# Acoustic Navigation Training Notebook

In [13]:
import torch
print("torch:", torch.__version__)
print("built with CUDA:", torch.version.cuda)        # None => CPU-only build
print("cuda available:", torch.cuda.is_available())  # should be True
print("cuda built:", torch.backends.cuda.is_built()) # True if GPU build


torch: 2.9.1+cu126
built with CUDA: 12.6
cuda available: True
cuda built: True


In [14]:
import sys
sys.path.append('../')

import numpy as np
from pathlib import Path
import torch
from torch.utils.data import DataLoader

from src.cave_dataset import (
    MultiCaveDataset,
    ACTION_MAP,
    ACTION_NAMES,
    MIC_OFFSETS,
    compute_class_distribution,
    compute_class_weights,
)
from src.models import CompactAcousticNet, SpatialTemporalAcousticNet

print(torch.__version__)
device = torch.device('cuda' if torch.cuda.is_available() else 'cpu')
print('Using device:', device)
np.random.seed(42)
torch.manual_seed(42)

2.9.1+cu126
Using device: cuda


<torch._C.Generator at 0x1f529ce00b0>

In [15]:
# Dataset config
DATASET_DIR = Path('D:/audiomaze_dataset_100')
H5_FILES = sorted(DATASET_DIR.glob('cave_*.h5'))
assert len(H5_FILES) > 0, f"No cave_*.h5 files found in {DATASET_DIR}"
AGENT_RADIUS = 1

# Build dataset

#Optional: use LMDB dataset
#from src.lmdb_dataset import LMDBAcousticDataset
#dataset = LMDBAcousticDataset('D:/audiomaze_lmdb_100')
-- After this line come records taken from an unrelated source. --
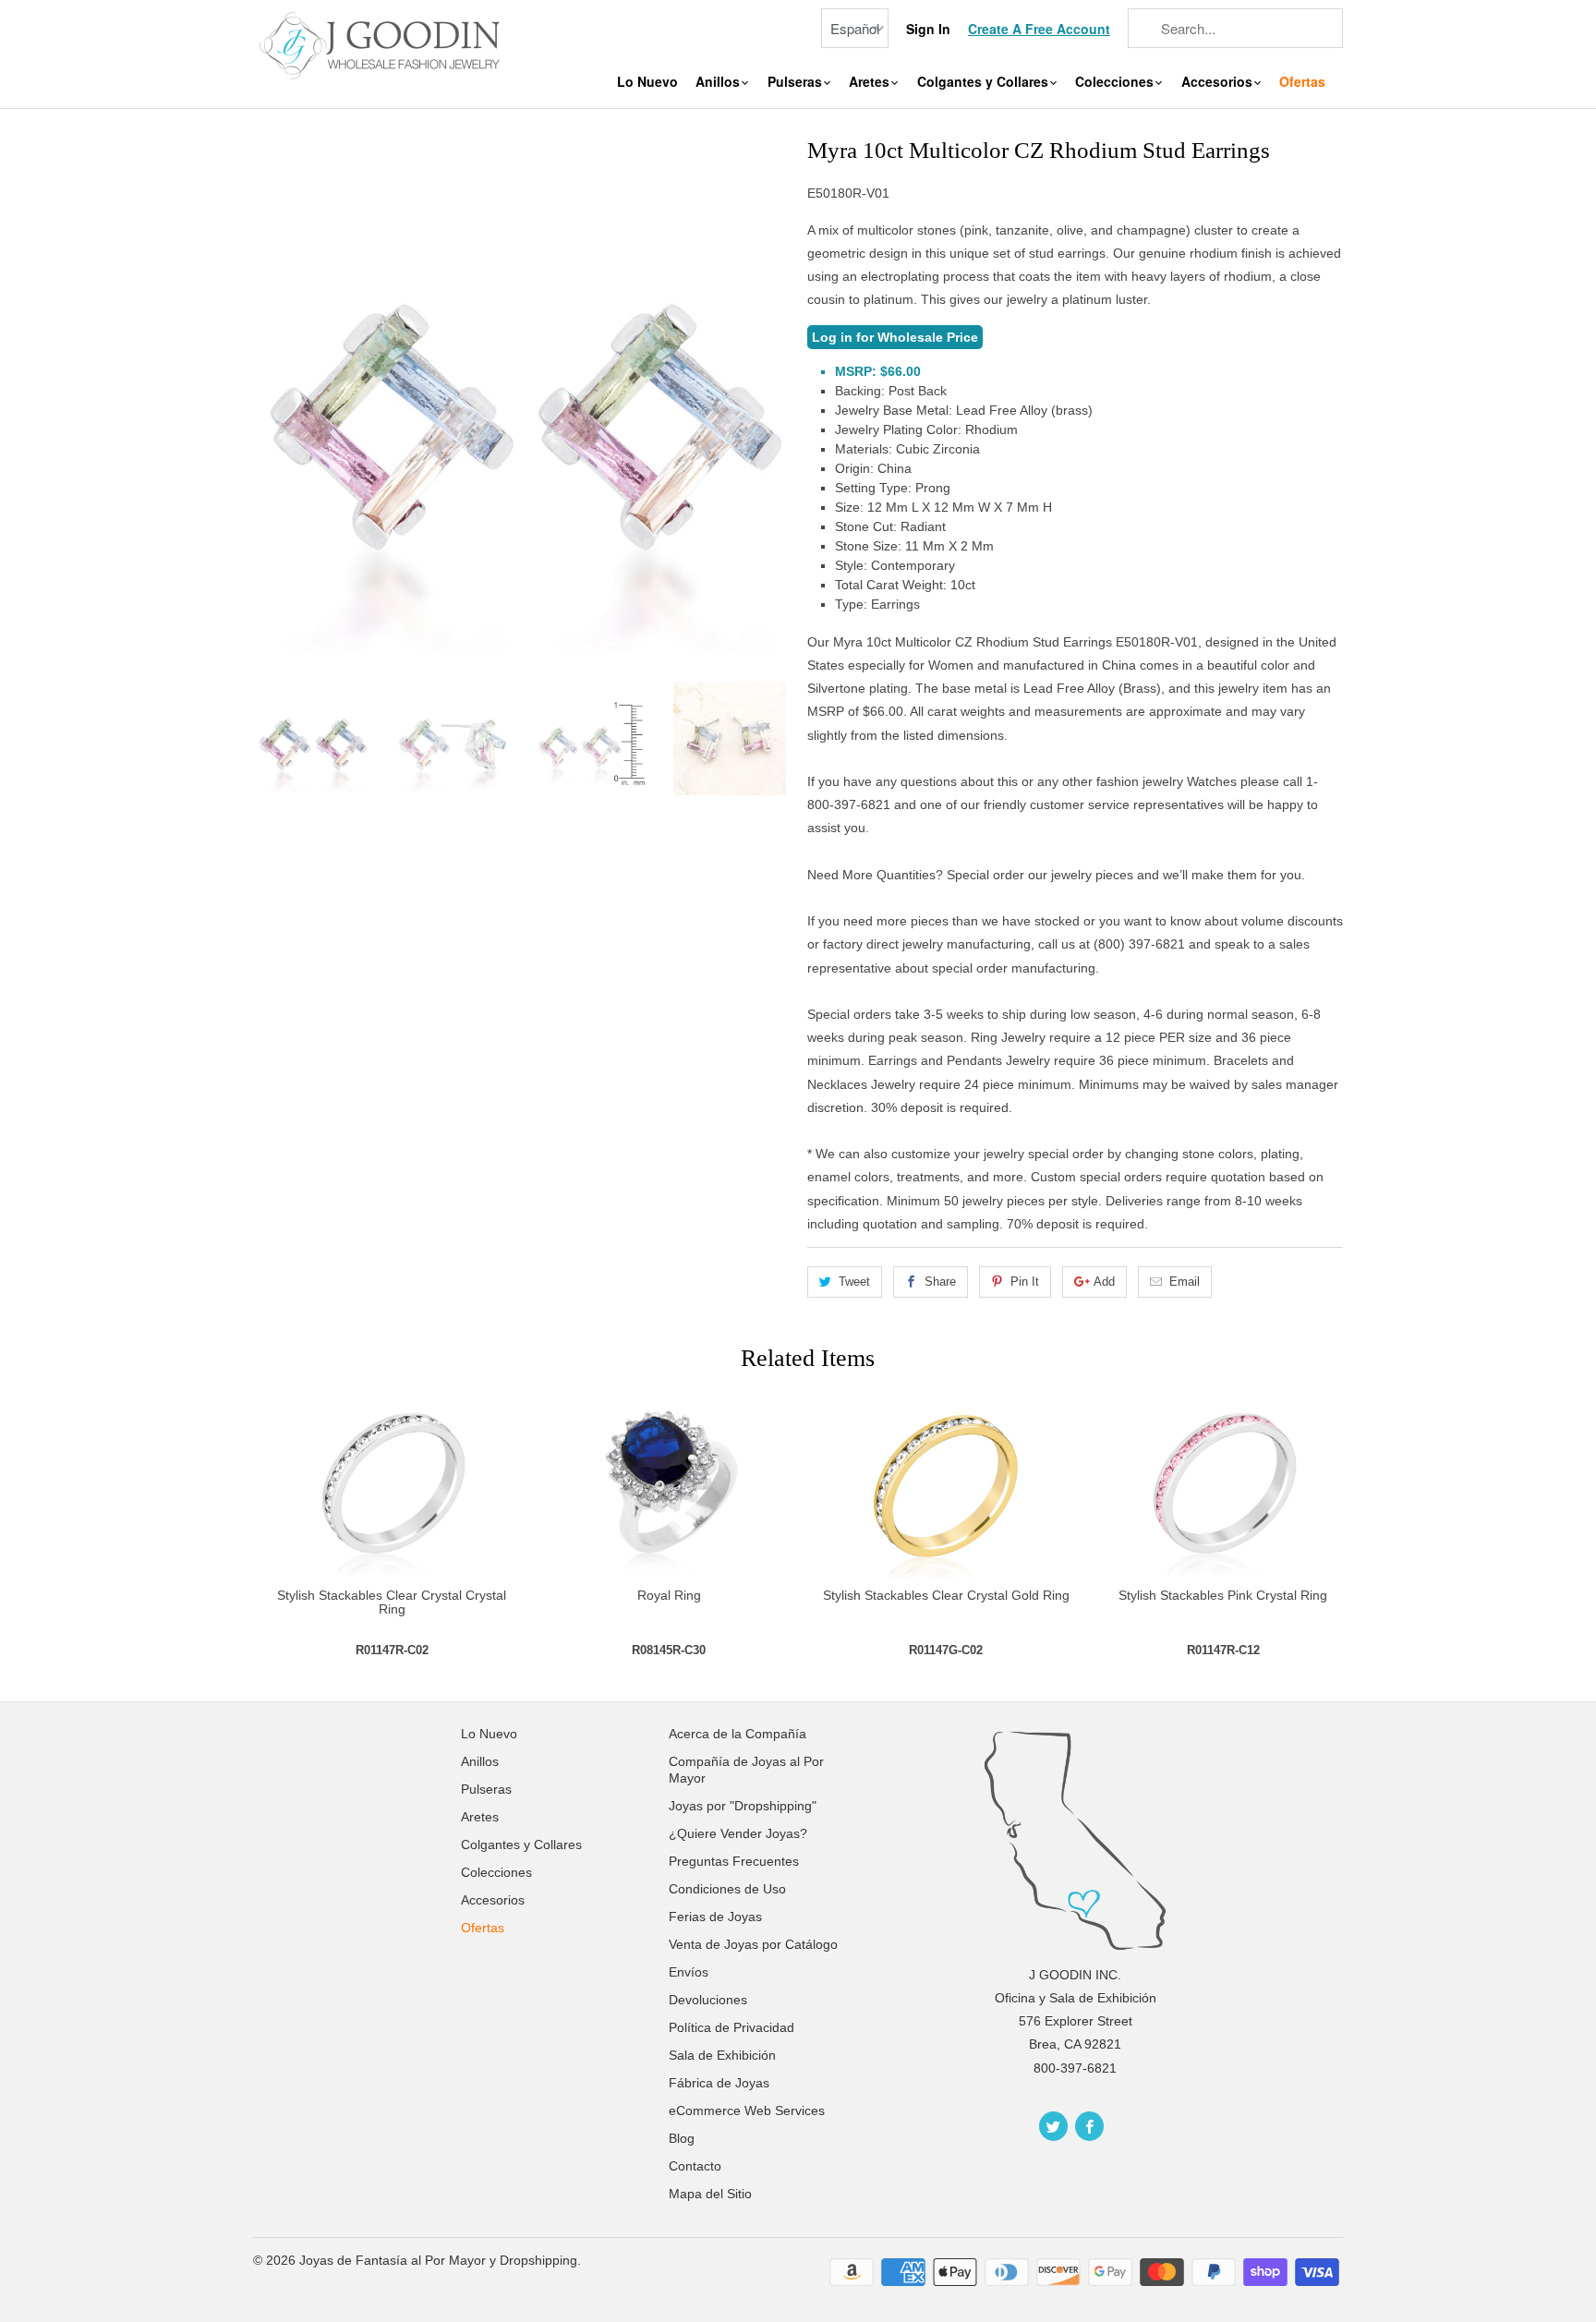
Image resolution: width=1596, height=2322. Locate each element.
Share (940, 1281)
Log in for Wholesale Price (895, 337)
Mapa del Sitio (710, 2193)
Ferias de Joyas (715, 1916)
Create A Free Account (1039, 29)
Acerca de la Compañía (737, 1733)
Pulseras (797, 82)
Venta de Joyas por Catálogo (753, 1944)
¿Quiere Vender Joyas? (738, 1833)
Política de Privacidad (731, 2027)
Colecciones (1116, 82)
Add (1104, 1281)
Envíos (688, 1972)
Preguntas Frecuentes (734, 1861)
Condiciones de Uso (727, 1888)
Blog (682, 2138)
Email (1184, 1281)
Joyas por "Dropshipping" (742, 1805)
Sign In (928, 29)
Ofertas (1302, 82)
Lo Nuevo (647, 82)
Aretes (871, 82)
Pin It (1024, 1281)
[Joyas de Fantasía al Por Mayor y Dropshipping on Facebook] (1089, 2126)
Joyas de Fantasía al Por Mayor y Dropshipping (438, 2260)
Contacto (695, 2166)
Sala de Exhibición (722, 2055)
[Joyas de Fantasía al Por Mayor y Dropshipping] (382, 43)
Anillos (719, 82)
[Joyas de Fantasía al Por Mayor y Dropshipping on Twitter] (1053, 2126)
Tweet (854, 1281)
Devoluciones (708, 1999)
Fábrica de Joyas (719, 2082)
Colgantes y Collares (984, 82)
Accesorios (1218, 82)
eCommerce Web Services (747, 2110)
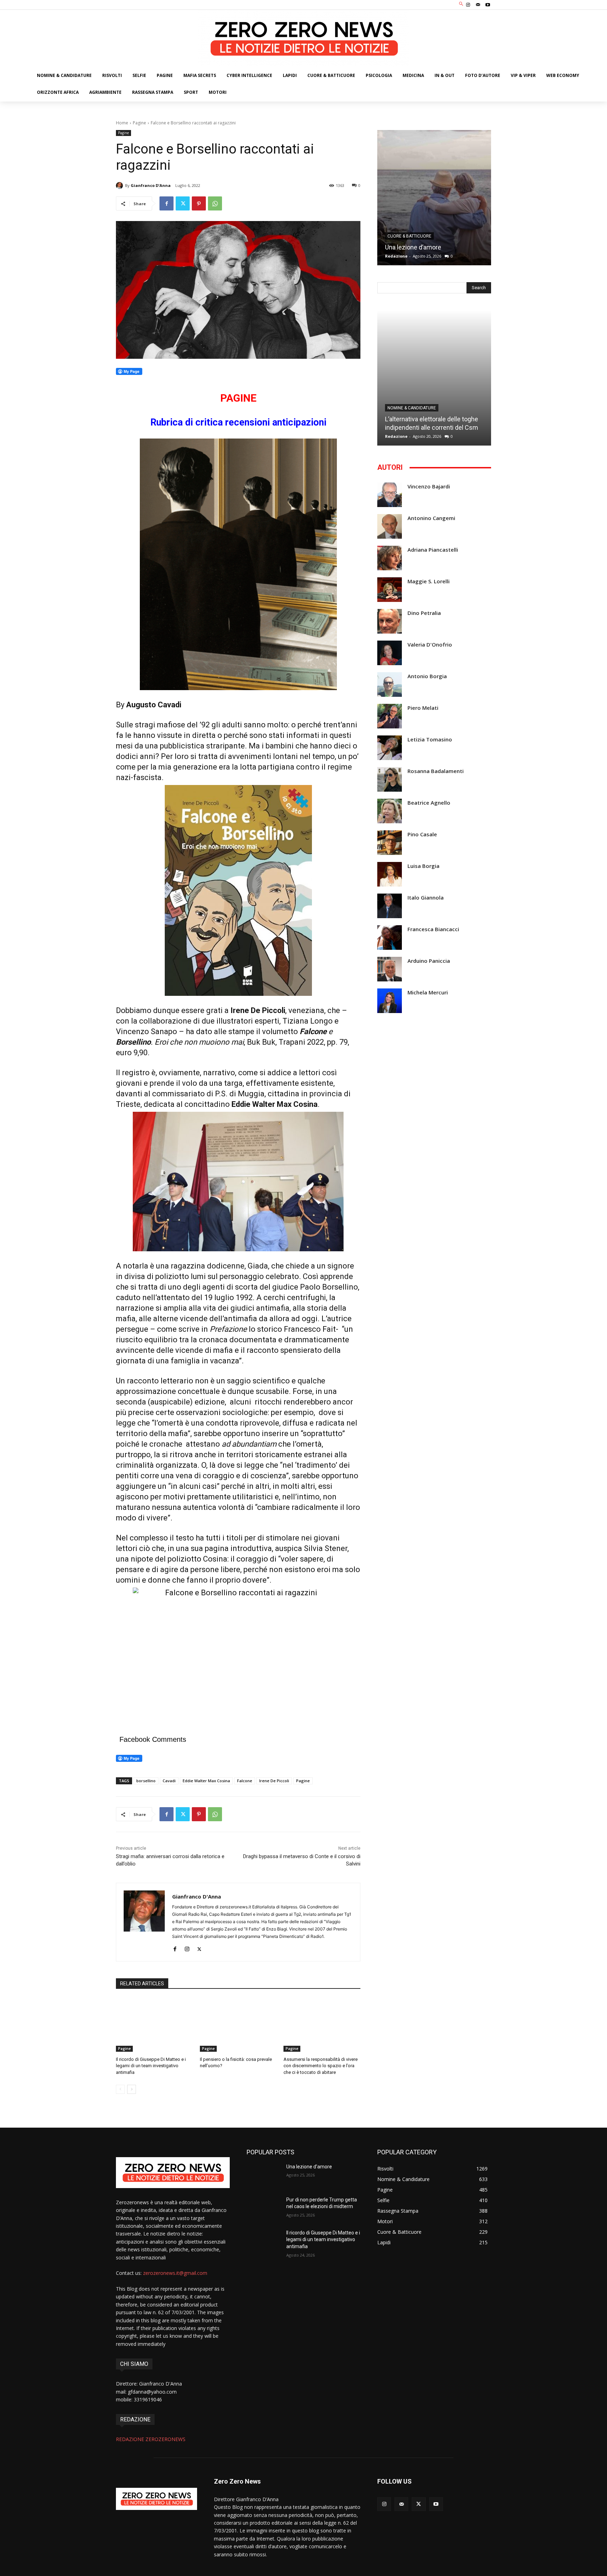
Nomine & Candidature (411, 407)
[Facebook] (166, 203)
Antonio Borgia (427, 676)
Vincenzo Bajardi (428, 486)
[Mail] (478, 5)
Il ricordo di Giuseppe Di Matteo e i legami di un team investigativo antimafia (151, 2066)
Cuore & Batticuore (409, 236)
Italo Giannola (425, 897)
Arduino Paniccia (428, 961)
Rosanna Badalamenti (435, 771)
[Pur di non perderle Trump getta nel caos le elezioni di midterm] (264, 2208)
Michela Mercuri (427, 992)
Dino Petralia (424, 613)
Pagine (139, 123)
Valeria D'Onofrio (429, 644)
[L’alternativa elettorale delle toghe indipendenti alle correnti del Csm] (434, 378)
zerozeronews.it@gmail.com (175, 2273)
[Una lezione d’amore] (434, 197)
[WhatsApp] (215, 203)
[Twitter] (183, 203)
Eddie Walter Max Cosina (206, 1780)
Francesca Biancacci (433, 929)
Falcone (244, 1780)
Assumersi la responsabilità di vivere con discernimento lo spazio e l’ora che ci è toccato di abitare (320, 2066)
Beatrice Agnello (428, 802)
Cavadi (169, 1780)
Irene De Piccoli (274, 1780)
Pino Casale (422, 834)
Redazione (396, 256)
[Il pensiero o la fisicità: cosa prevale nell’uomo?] (238, 2025)
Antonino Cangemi (431, 518)
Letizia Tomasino (429, 739)
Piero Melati (422, 708)
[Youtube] (488, 5)
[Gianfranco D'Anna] (120, 185)
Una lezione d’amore (413, 247)
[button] (461, 4)
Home (122, 123)
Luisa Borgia (423, 866)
dataset = MultiCaveDataset(H5_FILES, agent_radius=AGENT_RADIUS, mic_offsets=MIC_OFFSETS, action_map=ACTION_MAP)
print(f"Total valid positions: {len(dataset)} across {len(H5_FILES)} files")

# Class distribution & weights
class_counts = compute_class_distribution(dataset)
print('Class counts:', class_counts)
class_weights = compute_class_weights(class_counts)
print('Class weights:', class_weights)


Total valid positions: 96868 across 100 files
Class counts: {'stop': 100, 'up': 48697, 'down': 43300, 'left': 2318, 'right': 2453}
Class weights: tensor([193.7360,   0.3978,   0.4474,   8.3579,   7.8979])


In [None]:
# Dataloaders (NO weighted sampling - weights handled in loss)
BATCH_SIZE = 256  # Reduced for larger model
TRAIN_SPLIT = 0.8
NUM_WORKERS = 10  # set >0 on Linux/Mac

train_size = int(TRAIN_SPLIT * len(dataset))
val_size = len(dataset) - train_size
train_dataset, val_dataset = torch.utils.data.random_split(
    dataset,
    [train_size, val_size],
    generator=torch.Generator().manual_seed(42)
)

# Simple dataloaders - no weighted sampling (avoiding double weighting)
train_loader = DataLoader(train_dataset, batch_size=BATCH_SIZE, shuffle=True, num_workers=NUM_WORKERS)
val_loader = DataLoader(val_dataset, batch_size=BATCH_SIZE, shuffle=False, num_workers=NUM_WORKERS)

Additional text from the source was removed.